年月に関守なし…… 

古稀を過ぎると年月の流れが速まり、人生の終焉にむかう。

豪徳寺-代官屋敷

2007-09-06 | フォトエッセイ&短歌
 3代将軍家光の時、彦根藩2代目藩主:井伊直孝は世田谷領2300石を加増され大場市之丞を代官に召抱たのである。井伊直孝も父直政に劣ることなくエピソードの種は尽きない。「家康の隠し子」という巷説。大坂の陣で籾蔵に隠っていた「淀殿・豊臣秀頼母子を自害」させる大功などもその一つである。ここでは今に関係する豪徳寺の挿話を記しておこう。
 当時の世田谷は鬱蒼と自然林が続く。直孝が鷹狩りの帰りに名もなき貧乏寺の門前を通りかかると、手招きをする猫がいる。不審に思い寺に寄り、渋茶など飲んでいると、にわかに雷雨が轟き篠の突く雨。直孝はこの「手招き猫」の幸運を喜び、福を招く猫のいる寺としてこの寺を大事にし、井伊家の菩提寺とした。直孝が没した後、久昌院殿豪徳天英居士の法号から豪徳寺に寺名を変えたという。豪徳寺と招福猫児(まねぎねこ)の由来である。

              
 <この直孝の父、タヌキ親爺家康から破格の取り立てを受けた井伊直政についても一言触れておこう>
 直政は家康家臣団の中でも<三傑・徳川四天王・十六神将の一人>と神格化される並みの武将ではない。自軍を朱色の軍装で統一、自ら先陣に立って突撃する激烈な性格で<井伊の赤鬼>として恐れられた。軍功の手柄数知れず、天下統一に果たした役割は大きなものがある。家康は直政を何処で見出したのか。
 1575年、ある鷹狩りの日、山道で名も無き一人の少年:虎松(後の井伊直政)に出会った。そのあまりの美しさに一目惚、本気で惚れ込ん家康は小姓に召し出し<肌身離さなかった>といわれる。生涯で家康が唯一愛した男性である。しかし虎松は<衆道>を好まなかった。その反動で戦場を駆け巡ったのではないか……とも。いずれにしろ少年:虎松が彦根藩35万石の大大名の礎を築いたのである。豪徳寺の「招き猫」霊験あらたかなり。
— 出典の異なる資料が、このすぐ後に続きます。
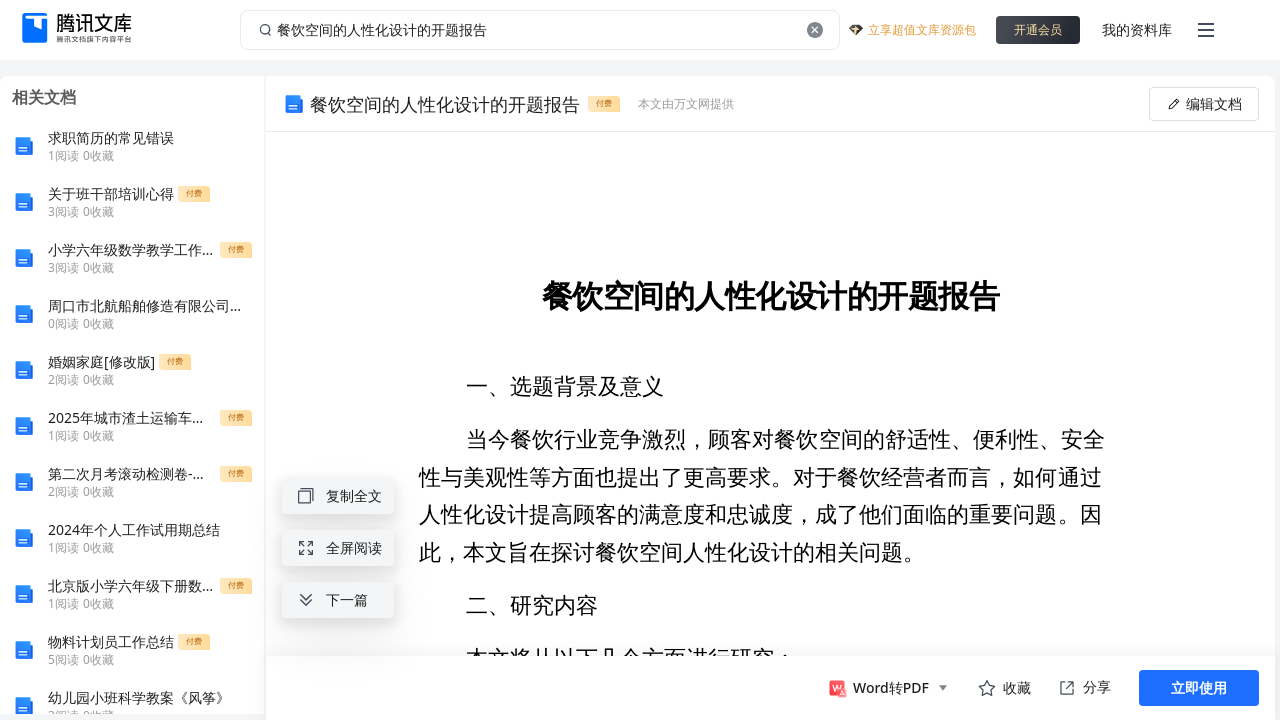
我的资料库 (1137, 29)
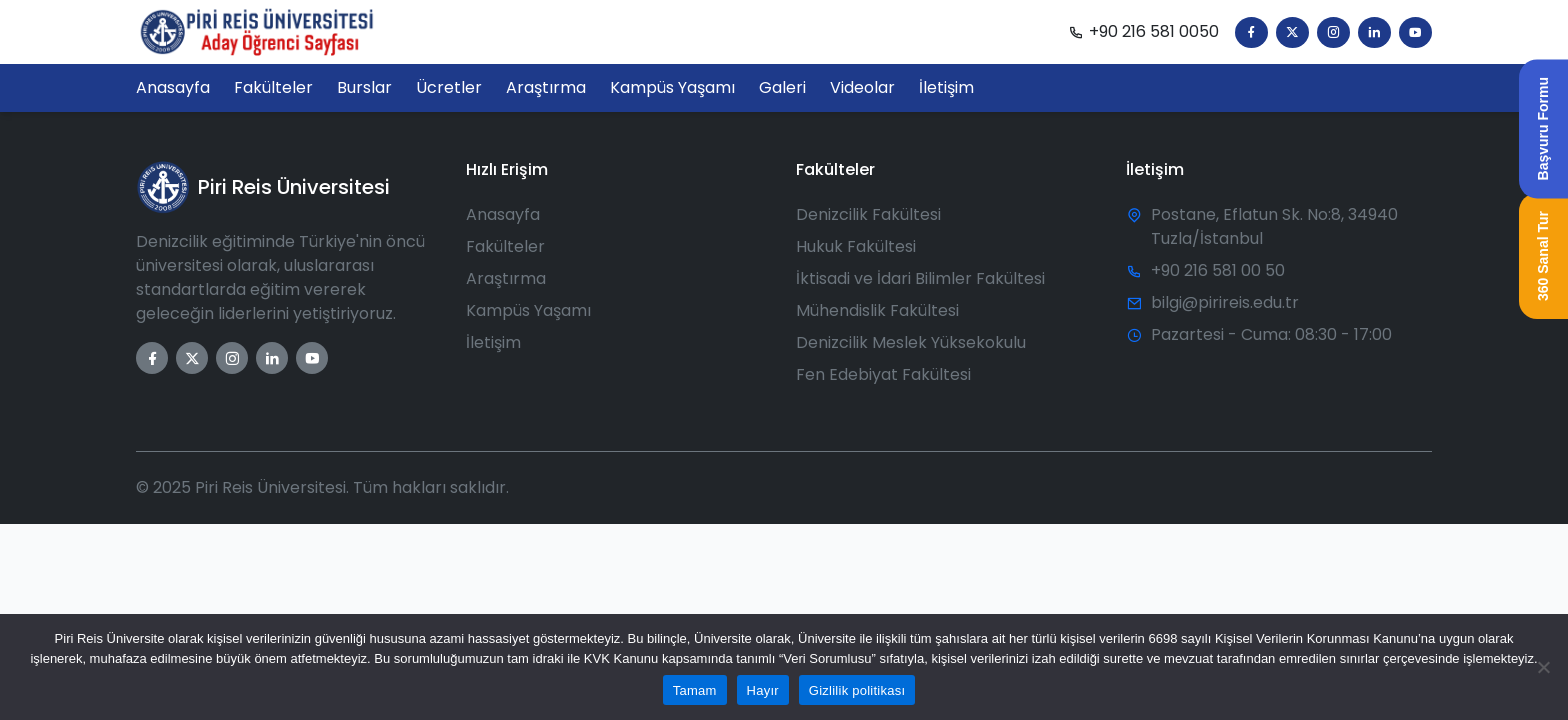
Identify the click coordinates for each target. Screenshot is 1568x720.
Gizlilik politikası (857, 690)
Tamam (695, 690)
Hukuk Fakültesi (856, 246)
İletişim (493, 342)
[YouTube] (1415, 32)
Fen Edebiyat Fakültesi (883, 374)
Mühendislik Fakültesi (877, 310)
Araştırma (506, 278)
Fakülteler (505, 246)
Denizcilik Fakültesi (868, 214)
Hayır (763, 690)
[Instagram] (1333, 32)
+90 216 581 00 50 (1218, 270)
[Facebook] (1251, 32)
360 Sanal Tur (1543, 256)
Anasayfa (503, 214)
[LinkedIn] (1374, 32)
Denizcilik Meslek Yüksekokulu (911, 342)
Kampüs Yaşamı (528, 310)
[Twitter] (1292, 32)
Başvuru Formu (1543, 128)
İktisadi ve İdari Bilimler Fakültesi (920, 278)
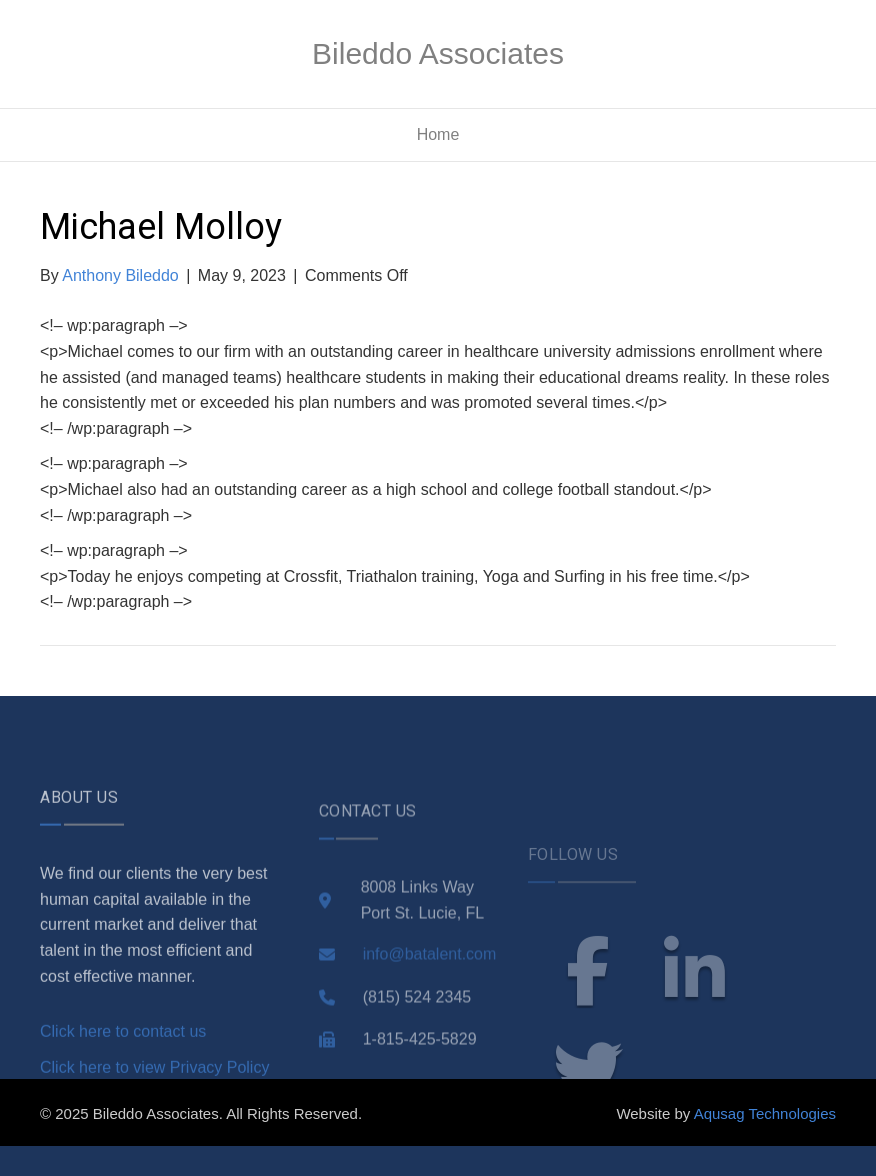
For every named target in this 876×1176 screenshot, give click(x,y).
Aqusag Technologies (765, 1113)
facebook (588, 1007)
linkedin (695, 1007)
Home (438, 134)
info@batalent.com (430, 990)
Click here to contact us (123, 1064)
 猫が耳の後ろを掻くと雨になる。豪徳寺の猫が特別ではなかったが名もない寺を有名にしたという意味では「招福猫児」の名に値する。招猫殿の横には、願が成就したお礼として、数多くの招福猫児(まねぎねこ)が奉納されている。友人にこの話をしたら早速豪徳寺に出掛けて猫を購入し玄関に安置したところ、ナントその3日後にピッキングにやられ、貴金属をざっくりやられたのだ。猫は魔性も併せ持ち福とは限らない凶も招く事がある。実際、代官所に凶報が持ち込まれたのはそれから約230年後の万延元年の3月である。これについてはいずれ。